Selected excerpt ->

Crossbite: Effects & Treatments
Many orthodontic patients have heard of over and underbite. These bite position concerns are more common than crossbite. They occur when the top row of teeth protrudes too far over the bottom teeth (overbite) or the bottom teeth protrude too far under top teeth (underbite). These bite alignment concerns make it difficult to chew and speak clearly.
They can also change the shape of the face without treatment. Similarly, crossbite occurs when the teeth are positioned incorrectly on one or both sides of the mouth. While this is the rarer of the bite alignment concerns treated by dentists and orthodontists, it can cause the most severe issues for patients when it comes to speaking and chewing. Correcting this alignment issue is important to ensure the overall form and function of your smile.
What is Crossbite?
Crossbite occurs when the top row of teeth bite down inside the bottom row of teeth. This can cause the teeth to then protrude over the bite on the opposite side or only effect the position of the bite on one side.
How Does it Affect Your Oral Health?
When teeth are positioned incorrectly, too much pressure may be placed one or more teeth, increasing risk for uneven dental wear and chips and cracks in the enamel. The teeth can also be more difficult to clean, which increases chances for tooth decay and gum disease. Uneven strain is often placed on one or both temporomandibular joints (TMJ), the connective tissues that hold the jaw and skull bones together and allow the mouth to open and close. Damage to the TMJ can lead to painful or impeded jaw movement called TMJ dysfunction. Patients with crossbite are also more likely to grind and clench teeth both while awake and asleep. This chronic bite dysfunction is called bruxism, and it can cause severe damage to the smile without proper treatments.

List of tasks ->
1. In the crossbite article, what is the name for the chronic grinding and clenching of teeth?
2. Copy a passage from the crossbite article word for word, starting at the words "Crossbite: Effects &" and ending after "of your smile.".
3. Write a continuation of the crossbite article, picking up after its final sentence.

Provided material ->

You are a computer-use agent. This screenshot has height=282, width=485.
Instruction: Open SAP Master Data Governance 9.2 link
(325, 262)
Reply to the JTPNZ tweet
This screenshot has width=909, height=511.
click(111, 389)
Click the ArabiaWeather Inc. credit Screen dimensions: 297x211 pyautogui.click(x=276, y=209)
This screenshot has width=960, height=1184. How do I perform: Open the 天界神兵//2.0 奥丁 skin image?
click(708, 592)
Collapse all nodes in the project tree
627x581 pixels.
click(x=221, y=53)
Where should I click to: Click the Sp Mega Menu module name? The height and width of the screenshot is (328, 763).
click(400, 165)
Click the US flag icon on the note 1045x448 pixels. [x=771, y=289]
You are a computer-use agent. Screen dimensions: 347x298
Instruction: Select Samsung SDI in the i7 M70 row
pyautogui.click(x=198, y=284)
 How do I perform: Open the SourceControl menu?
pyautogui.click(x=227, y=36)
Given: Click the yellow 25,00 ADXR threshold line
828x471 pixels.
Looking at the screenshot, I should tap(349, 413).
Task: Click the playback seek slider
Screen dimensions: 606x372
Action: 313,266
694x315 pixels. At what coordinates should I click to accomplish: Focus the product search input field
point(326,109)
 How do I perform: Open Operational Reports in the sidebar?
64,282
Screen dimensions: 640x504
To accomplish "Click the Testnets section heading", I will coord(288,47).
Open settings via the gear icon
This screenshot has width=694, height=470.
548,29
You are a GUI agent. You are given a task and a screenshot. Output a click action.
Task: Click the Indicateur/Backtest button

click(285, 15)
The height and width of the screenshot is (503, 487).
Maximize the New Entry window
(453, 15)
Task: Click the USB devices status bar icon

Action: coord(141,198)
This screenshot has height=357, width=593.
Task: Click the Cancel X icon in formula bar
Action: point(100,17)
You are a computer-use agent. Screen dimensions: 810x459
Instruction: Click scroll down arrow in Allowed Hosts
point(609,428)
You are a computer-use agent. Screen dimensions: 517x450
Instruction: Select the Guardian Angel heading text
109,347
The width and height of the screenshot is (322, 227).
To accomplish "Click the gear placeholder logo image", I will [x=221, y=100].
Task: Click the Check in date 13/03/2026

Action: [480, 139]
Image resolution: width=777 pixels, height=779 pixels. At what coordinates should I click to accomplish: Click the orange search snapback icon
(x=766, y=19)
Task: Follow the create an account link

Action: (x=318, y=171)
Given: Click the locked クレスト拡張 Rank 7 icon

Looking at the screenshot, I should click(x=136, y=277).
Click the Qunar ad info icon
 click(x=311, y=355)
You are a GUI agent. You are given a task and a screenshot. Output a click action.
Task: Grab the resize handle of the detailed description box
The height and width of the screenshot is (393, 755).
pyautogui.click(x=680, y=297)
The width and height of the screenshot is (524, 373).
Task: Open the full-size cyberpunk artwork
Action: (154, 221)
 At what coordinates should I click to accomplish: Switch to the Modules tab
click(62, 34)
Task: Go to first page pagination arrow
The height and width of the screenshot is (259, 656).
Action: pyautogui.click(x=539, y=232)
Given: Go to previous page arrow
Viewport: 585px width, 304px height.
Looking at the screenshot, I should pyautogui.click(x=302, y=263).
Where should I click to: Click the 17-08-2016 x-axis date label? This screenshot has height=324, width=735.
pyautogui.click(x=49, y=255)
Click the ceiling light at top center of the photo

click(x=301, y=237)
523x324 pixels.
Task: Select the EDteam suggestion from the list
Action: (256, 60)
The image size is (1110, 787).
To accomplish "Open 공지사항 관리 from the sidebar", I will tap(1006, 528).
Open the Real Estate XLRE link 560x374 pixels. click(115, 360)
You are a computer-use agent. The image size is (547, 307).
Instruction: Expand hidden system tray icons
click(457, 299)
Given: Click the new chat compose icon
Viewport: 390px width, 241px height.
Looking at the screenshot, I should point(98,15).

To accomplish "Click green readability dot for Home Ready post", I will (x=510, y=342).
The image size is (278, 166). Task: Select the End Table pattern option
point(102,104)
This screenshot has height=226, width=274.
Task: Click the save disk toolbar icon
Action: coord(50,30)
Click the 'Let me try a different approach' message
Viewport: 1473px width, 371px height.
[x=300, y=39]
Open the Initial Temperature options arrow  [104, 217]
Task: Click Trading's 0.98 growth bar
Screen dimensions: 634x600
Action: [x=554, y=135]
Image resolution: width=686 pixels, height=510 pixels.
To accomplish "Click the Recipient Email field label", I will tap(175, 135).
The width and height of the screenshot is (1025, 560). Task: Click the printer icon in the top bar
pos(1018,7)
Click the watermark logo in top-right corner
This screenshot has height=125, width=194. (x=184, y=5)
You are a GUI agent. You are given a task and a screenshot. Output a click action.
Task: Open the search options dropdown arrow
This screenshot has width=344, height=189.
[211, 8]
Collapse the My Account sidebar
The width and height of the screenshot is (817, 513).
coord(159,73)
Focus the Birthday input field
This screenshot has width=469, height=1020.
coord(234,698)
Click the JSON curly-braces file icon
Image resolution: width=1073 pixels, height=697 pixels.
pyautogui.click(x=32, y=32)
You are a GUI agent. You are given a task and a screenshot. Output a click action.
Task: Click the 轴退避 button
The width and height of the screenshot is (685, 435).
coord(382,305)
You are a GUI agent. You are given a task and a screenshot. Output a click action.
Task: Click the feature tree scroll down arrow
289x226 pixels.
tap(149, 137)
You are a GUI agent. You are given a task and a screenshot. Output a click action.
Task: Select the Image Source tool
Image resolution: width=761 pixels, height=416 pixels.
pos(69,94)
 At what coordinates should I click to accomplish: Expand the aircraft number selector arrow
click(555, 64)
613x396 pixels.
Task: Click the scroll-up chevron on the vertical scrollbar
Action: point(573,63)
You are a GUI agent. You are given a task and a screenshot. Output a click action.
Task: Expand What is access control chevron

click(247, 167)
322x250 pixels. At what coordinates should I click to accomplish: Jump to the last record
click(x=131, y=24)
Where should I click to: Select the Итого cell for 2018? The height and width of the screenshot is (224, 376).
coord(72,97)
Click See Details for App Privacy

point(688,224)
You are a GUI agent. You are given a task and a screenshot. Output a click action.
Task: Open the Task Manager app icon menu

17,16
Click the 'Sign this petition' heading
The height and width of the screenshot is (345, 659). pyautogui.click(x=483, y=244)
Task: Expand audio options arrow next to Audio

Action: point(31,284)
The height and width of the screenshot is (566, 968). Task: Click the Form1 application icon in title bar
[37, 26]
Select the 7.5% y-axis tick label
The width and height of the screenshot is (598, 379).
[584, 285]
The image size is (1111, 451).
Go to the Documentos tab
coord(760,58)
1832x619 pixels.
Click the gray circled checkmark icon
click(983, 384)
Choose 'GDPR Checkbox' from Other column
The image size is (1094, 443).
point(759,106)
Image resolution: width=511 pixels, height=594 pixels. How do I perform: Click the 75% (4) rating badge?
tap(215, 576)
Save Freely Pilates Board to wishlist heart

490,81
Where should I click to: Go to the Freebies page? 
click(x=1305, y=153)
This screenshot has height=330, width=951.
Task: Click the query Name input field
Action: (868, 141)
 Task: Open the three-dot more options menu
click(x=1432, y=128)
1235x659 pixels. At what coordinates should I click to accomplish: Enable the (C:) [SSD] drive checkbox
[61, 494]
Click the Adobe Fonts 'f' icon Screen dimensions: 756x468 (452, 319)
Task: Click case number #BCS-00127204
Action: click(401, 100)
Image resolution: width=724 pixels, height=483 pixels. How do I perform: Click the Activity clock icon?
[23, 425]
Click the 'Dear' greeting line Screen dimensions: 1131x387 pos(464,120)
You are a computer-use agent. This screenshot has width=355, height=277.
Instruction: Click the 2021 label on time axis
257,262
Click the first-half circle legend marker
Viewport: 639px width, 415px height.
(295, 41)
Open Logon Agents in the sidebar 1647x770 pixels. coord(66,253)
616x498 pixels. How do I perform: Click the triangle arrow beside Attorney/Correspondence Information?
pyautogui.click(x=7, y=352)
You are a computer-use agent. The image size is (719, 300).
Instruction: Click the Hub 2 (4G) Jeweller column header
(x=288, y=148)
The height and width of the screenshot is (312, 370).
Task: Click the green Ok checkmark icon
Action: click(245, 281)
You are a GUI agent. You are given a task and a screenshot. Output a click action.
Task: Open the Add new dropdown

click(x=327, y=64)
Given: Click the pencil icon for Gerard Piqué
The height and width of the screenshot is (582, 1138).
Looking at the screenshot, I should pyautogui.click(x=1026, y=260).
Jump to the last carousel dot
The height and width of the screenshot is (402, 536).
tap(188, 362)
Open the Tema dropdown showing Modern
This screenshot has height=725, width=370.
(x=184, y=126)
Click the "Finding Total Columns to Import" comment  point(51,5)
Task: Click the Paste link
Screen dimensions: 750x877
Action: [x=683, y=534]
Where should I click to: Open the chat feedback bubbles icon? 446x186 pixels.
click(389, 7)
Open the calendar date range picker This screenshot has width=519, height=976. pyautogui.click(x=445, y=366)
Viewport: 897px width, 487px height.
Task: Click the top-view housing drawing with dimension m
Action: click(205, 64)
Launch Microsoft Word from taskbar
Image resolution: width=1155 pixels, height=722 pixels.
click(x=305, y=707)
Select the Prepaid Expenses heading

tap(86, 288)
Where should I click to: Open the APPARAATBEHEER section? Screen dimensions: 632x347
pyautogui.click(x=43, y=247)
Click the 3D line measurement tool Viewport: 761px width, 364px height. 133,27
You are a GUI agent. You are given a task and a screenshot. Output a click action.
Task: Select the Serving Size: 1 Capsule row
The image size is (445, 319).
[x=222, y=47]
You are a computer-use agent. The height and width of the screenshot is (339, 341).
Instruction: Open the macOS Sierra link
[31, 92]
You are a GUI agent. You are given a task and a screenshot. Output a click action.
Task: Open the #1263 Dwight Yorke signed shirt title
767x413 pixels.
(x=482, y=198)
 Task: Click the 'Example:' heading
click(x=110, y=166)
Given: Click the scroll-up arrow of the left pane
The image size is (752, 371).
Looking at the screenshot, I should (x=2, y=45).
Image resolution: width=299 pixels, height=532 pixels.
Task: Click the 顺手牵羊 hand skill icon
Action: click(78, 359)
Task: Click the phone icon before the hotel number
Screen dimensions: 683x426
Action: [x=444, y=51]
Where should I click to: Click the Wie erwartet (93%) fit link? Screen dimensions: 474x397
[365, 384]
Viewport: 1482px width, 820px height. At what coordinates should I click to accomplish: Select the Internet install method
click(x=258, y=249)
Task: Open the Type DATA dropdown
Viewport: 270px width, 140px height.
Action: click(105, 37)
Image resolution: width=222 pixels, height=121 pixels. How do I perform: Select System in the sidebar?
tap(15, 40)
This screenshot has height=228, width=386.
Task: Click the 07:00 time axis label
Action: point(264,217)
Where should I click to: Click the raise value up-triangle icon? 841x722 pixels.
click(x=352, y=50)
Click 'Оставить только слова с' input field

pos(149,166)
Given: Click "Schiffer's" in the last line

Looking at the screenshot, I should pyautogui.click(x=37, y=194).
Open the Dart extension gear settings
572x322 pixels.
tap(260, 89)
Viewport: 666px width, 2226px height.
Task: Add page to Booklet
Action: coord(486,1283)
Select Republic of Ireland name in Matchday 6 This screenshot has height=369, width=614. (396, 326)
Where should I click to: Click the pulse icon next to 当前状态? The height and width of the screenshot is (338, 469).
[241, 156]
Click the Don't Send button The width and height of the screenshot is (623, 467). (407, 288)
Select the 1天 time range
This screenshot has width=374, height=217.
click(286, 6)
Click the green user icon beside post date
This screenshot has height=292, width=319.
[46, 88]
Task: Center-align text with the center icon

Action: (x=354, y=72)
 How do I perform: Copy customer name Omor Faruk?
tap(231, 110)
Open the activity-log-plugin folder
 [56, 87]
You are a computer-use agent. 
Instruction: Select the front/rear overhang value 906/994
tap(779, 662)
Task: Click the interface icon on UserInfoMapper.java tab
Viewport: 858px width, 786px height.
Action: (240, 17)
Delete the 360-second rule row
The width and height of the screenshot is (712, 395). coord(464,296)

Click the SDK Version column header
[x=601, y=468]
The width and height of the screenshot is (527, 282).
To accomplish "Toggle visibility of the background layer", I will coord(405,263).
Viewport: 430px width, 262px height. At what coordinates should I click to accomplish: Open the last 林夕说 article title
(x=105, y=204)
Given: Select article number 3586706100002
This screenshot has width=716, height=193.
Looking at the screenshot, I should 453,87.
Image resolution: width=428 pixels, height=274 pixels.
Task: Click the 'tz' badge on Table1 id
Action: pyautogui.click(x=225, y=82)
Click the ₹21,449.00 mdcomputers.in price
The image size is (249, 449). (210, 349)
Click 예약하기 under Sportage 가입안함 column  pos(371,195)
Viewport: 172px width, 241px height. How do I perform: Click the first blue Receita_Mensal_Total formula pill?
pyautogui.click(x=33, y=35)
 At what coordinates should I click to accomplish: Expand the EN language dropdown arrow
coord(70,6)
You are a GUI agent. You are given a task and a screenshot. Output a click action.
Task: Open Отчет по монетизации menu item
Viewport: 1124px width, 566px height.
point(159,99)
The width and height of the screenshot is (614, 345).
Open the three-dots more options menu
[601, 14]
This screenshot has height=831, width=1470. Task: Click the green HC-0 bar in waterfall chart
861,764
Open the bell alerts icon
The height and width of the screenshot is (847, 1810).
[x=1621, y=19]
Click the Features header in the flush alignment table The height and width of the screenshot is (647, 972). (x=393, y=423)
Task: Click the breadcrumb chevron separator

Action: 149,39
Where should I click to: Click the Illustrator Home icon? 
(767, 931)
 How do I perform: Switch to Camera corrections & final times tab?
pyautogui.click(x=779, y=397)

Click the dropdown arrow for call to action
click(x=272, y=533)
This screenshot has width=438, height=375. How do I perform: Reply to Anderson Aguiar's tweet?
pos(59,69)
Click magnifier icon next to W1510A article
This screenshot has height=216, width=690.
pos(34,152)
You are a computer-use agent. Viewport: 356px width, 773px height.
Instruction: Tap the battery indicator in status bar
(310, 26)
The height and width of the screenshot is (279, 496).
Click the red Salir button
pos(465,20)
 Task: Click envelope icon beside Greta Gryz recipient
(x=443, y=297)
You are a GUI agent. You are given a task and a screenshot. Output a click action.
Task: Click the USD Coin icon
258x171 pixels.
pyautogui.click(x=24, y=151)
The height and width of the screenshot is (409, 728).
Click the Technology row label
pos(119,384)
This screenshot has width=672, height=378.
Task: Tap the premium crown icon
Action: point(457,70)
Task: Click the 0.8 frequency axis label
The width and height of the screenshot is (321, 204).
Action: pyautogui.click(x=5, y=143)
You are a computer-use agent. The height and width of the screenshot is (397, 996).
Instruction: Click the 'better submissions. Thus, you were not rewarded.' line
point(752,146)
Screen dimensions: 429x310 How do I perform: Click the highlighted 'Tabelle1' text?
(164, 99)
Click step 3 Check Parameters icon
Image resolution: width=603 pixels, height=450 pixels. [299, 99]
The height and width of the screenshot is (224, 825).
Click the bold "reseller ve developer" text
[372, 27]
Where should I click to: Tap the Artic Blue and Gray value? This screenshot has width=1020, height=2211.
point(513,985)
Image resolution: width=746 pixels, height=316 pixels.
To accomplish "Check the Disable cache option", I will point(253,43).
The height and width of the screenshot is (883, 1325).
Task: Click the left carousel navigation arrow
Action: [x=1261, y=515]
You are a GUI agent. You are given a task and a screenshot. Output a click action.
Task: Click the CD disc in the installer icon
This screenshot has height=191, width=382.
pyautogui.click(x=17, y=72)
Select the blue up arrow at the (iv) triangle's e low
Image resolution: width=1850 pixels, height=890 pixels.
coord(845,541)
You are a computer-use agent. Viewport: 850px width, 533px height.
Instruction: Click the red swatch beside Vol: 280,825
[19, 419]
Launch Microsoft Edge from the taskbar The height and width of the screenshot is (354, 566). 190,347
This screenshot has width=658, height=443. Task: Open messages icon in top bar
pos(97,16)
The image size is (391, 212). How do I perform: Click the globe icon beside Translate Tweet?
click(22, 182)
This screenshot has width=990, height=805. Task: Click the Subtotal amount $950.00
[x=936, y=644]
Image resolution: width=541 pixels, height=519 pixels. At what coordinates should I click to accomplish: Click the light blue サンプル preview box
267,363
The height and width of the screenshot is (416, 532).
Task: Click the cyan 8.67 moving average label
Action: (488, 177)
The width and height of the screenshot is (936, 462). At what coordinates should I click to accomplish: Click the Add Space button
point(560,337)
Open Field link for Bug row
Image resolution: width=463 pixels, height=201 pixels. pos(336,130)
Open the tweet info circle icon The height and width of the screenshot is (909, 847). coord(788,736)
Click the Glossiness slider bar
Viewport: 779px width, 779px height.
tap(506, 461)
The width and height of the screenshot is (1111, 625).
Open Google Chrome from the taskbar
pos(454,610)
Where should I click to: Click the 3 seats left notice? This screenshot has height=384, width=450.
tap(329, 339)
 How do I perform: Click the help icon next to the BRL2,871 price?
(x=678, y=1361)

Answers for the exercise ->
1. Bruxism.

2.
Crossbite: Effects & Treatments
Many orthodontic patients have heard of over and underbite. These bite position concerns are more common than crossbite. They occur when the top row of teeth protrudes too far over the bottom teeth (overbite) or the bottom teeth protrude too far under top teeth (underbite). These bite alignment concerns make it difficult to chew and speak clearly.
They can also change the shape of the face without treatment. Similarly, crossbite occurs when the teeth are positioned incorrectly on one or both sides of the mouth. While this is the rarer of the bite alignment concerns treated by dentists and orthodontists, it can cause the most severe issues for patients when it comes to speaking and chewing. Correcting this alignment issue is important to ensure the overall form and function of your smile.

3.
Can Crossbite be Treated with Invisalign?
Crossbite, especially severe crossbite, is usually treated in childhood or early adolescence using palatal or maxillary expanders or surgery. However, crossbite can also be treated later in life using traditional orthodontics or Invisalign clear braces. When treated using traditional bracket and wire braces, patients will need to use elastics. These rubber bands will be placed and replaced several times each day, but the pressure from elastics causes the entire jaw to move into position more quickly and comfortably. Invisalign is able to produce the same results using just clear, plastic alignment trays to shift teeth and the entire bite into the ideal placement over the course of about twelve months of treatment.